Les récents travaux de l’IFPPC ont permis d’étudier les conséquences de la restructuration des prêts garantis par l’État (PGE).

Nous savons que sur 800 000 PGE qui ont été accordés pour un montant d’environ 150 milliards d’euros, 60 % des PGE l'ont été pour des montants inférieurs à 50 000 euros, la grande majorité des PGE étant remboursée sans difficulté.

Cependant, 12 000 entreprises ayant bénéficié de PGE ont eu recours à une procédure collective, ce qui représente un encours PGE d’environ 1 milliard d’euros.
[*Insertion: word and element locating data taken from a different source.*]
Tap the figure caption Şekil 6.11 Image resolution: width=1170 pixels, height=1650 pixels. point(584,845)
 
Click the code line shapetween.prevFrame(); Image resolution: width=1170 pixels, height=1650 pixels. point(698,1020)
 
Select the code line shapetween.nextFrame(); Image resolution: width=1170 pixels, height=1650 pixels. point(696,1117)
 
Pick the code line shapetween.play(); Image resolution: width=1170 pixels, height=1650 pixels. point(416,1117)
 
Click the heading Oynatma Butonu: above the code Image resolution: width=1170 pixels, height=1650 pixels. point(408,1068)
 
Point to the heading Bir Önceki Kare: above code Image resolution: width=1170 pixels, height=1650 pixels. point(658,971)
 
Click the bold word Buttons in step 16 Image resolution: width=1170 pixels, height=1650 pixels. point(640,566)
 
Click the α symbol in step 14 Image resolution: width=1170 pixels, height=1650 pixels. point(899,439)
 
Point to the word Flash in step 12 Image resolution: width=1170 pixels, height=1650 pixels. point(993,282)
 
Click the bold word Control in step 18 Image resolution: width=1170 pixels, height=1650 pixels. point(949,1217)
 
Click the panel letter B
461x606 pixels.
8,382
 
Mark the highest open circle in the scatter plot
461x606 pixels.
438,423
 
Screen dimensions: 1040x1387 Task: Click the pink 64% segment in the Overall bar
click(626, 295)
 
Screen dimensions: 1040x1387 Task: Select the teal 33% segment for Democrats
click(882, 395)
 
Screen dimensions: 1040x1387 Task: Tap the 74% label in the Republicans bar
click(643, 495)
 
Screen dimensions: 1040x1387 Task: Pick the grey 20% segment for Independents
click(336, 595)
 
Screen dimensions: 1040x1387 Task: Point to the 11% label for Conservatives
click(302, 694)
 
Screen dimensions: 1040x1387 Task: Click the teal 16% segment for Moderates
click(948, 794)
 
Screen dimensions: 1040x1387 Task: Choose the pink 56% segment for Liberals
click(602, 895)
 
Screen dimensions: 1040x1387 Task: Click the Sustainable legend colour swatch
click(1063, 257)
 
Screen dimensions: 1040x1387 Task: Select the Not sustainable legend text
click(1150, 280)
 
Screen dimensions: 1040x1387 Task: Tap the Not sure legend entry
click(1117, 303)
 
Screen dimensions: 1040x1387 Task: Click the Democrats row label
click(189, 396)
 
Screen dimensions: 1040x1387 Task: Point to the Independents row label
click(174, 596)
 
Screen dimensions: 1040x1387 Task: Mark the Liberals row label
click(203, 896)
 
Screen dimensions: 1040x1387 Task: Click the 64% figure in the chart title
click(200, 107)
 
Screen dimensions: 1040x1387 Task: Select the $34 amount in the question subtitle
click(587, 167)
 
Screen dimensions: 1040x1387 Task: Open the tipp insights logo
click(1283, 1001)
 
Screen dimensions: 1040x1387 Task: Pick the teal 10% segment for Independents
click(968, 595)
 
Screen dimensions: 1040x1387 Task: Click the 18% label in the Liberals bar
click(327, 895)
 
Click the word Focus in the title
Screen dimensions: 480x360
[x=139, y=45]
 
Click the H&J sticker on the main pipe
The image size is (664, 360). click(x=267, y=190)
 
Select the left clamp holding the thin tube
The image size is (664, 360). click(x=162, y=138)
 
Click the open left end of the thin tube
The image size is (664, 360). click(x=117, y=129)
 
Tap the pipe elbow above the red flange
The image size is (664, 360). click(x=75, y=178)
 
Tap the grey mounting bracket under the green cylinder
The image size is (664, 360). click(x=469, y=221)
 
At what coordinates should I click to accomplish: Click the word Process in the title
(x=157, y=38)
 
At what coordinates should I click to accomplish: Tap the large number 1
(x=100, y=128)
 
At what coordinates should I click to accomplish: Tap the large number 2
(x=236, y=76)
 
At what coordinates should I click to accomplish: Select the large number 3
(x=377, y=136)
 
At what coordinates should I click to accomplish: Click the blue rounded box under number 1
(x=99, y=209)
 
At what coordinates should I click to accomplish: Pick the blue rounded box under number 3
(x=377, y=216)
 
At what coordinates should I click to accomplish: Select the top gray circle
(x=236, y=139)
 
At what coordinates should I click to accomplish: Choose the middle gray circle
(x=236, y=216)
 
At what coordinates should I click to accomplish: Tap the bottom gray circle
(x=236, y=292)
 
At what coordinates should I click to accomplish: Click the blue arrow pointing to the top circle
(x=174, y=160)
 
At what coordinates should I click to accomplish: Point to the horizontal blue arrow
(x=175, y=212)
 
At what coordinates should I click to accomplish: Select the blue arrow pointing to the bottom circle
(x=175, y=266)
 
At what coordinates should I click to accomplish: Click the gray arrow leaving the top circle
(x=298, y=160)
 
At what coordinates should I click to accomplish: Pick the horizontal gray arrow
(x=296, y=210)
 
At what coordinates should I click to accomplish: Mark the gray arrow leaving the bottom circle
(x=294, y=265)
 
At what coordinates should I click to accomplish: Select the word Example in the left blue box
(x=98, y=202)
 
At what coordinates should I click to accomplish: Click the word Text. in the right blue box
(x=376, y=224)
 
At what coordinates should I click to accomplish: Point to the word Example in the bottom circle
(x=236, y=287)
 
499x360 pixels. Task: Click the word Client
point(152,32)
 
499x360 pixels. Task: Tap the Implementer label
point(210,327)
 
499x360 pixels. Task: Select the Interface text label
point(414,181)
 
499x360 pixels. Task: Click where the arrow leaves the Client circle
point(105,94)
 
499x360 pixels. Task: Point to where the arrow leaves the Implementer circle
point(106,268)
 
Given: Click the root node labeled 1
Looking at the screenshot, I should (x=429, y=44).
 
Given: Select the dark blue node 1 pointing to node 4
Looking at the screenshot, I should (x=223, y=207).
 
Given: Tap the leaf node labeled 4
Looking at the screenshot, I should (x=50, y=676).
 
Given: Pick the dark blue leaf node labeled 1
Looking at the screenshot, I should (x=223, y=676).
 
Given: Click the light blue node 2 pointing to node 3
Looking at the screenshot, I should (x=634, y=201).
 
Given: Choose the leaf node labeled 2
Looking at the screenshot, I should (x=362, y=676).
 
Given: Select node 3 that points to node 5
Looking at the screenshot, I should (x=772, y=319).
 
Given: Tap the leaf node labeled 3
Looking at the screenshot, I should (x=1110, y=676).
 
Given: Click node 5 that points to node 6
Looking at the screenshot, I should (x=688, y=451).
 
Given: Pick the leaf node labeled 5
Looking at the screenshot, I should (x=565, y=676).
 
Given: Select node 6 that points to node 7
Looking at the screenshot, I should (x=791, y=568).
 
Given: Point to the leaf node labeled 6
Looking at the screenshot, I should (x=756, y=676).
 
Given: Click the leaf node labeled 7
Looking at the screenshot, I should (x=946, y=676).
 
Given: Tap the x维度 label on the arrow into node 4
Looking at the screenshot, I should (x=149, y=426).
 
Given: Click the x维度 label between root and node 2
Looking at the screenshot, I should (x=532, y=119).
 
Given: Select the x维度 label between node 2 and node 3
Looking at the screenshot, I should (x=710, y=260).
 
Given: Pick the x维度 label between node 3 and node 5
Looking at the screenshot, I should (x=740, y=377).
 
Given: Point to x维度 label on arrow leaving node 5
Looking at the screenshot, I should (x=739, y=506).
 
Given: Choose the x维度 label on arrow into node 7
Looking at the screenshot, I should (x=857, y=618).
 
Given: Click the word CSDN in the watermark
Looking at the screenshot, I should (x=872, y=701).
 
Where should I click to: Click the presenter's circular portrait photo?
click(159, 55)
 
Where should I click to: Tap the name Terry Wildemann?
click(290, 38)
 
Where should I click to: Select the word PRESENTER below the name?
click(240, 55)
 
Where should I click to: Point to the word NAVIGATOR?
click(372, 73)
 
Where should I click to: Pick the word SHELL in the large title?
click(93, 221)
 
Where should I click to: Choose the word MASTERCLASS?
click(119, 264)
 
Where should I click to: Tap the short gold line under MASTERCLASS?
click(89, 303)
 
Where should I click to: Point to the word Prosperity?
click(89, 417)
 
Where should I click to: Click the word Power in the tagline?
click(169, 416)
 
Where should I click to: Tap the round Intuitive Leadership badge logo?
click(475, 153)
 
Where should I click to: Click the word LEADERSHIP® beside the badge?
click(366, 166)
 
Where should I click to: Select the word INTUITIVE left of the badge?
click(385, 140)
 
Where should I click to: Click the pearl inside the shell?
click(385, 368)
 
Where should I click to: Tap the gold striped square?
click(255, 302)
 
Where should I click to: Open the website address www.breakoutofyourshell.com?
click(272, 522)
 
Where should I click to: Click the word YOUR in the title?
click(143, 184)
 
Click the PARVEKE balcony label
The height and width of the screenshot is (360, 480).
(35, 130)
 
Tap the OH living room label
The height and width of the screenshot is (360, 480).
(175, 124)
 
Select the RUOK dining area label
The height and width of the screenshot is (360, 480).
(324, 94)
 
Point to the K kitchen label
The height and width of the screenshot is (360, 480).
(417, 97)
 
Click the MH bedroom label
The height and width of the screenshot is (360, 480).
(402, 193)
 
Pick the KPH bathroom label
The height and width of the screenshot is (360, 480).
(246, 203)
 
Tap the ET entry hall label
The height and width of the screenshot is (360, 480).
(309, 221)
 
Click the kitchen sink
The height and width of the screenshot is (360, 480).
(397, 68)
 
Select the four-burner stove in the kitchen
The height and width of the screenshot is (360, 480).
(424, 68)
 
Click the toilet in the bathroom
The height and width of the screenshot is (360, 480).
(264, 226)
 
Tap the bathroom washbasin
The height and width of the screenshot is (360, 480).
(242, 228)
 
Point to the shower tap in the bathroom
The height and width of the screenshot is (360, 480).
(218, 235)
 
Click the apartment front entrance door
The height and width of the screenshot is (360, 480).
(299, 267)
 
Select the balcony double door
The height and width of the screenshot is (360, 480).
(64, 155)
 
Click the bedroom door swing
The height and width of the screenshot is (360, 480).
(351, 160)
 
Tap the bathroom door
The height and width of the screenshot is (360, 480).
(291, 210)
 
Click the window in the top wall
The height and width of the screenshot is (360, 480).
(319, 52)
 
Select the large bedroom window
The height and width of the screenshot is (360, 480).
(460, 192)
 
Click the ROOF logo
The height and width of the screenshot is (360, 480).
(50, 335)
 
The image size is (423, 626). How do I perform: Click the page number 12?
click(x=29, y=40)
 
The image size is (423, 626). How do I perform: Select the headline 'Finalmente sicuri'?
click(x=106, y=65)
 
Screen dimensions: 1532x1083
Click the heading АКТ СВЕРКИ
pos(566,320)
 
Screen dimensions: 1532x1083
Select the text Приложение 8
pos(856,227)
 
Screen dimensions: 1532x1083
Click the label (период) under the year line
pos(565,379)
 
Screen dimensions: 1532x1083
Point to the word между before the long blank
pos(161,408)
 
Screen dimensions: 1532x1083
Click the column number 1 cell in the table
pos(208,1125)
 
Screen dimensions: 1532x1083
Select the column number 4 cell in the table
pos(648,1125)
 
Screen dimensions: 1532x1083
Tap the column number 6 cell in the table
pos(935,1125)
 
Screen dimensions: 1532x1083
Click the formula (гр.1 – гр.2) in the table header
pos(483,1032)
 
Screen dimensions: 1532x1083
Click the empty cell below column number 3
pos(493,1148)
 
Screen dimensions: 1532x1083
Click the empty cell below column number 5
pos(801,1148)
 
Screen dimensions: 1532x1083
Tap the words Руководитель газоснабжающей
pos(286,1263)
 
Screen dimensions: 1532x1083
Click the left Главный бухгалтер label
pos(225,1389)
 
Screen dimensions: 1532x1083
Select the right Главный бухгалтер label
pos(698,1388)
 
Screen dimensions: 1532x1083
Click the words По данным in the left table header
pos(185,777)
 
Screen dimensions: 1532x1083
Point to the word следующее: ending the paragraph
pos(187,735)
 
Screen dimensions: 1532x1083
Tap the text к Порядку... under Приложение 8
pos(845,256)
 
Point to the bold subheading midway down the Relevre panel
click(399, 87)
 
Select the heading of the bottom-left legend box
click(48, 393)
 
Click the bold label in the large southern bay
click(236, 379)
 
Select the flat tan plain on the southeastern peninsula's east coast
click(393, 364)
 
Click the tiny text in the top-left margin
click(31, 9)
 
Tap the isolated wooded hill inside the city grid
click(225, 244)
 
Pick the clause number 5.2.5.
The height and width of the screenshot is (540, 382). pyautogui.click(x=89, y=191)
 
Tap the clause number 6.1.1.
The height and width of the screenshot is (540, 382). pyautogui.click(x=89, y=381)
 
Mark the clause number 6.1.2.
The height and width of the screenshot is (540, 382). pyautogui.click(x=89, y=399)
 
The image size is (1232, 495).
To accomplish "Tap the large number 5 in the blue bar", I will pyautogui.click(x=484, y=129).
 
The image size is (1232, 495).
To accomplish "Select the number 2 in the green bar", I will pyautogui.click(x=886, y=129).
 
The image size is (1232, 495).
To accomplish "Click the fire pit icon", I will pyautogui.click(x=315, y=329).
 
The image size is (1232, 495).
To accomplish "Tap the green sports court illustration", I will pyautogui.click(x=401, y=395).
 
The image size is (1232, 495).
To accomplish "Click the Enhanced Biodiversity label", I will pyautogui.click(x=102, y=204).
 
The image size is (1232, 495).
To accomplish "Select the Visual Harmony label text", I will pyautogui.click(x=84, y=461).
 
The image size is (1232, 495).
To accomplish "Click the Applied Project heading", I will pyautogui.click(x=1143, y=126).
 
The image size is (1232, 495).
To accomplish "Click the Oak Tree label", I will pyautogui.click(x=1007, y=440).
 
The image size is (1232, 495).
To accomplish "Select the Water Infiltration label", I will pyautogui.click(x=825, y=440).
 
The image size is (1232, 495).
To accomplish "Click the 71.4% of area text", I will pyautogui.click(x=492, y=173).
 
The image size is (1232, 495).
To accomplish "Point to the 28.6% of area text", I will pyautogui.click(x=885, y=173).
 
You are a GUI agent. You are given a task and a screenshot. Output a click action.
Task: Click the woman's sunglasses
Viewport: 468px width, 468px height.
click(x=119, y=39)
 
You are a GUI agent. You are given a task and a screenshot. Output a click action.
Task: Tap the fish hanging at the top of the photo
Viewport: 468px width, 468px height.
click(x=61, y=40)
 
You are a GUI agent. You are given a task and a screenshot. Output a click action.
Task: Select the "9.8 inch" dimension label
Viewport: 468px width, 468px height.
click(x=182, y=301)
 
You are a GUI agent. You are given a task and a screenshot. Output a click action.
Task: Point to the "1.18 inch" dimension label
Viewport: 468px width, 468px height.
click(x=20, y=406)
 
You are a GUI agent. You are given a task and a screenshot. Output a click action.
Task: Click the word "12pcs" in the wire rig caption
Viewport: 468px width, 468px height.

Nous savons qu’il est possible de renégocier des PGE dans différents cadres et particulièrement la conciliation, ce qui permet de dépasser la durée maximale de 6 ans. En pratique, une négociation avec les établissements bancaires concernés permet de demander un différé supplémentaire et une durée d’amortissement maximum de 10 ans.

En outre, la médiation du crédit peut intervenir, étant précisé qu’il est recommandé de demander en même temps la restructuration des autres concours bancaires afin que les efforts consentis soient proportionnés et équitablement répartis. Bien entendu, ce schéma est exclusif de la constitution de toute nouvelle garantie, ce qui correspond à un usage déjà ancien.

La difficulté concerne l’impact de ce défaut et de cette renégociation sur les cotations Banque de France qui se décomposent en cotations éligibles au refinancement (4 et plus) et en cotations non éligibles au refinancement (5 et moins).

Cependant, les règles européennes (voir ci-après) imposent de considérer qu’un crédit non honoré à son échéance doit être déclaré en défaut auprès de la Banque de France, qu’il soit garanti par l’État ou non. Si le PGE est restructuré, ce mécanisme reste valable et si l’établissement constate une restructuration avec une perte de valeur, la cotation peut au mieux être fixée à 5.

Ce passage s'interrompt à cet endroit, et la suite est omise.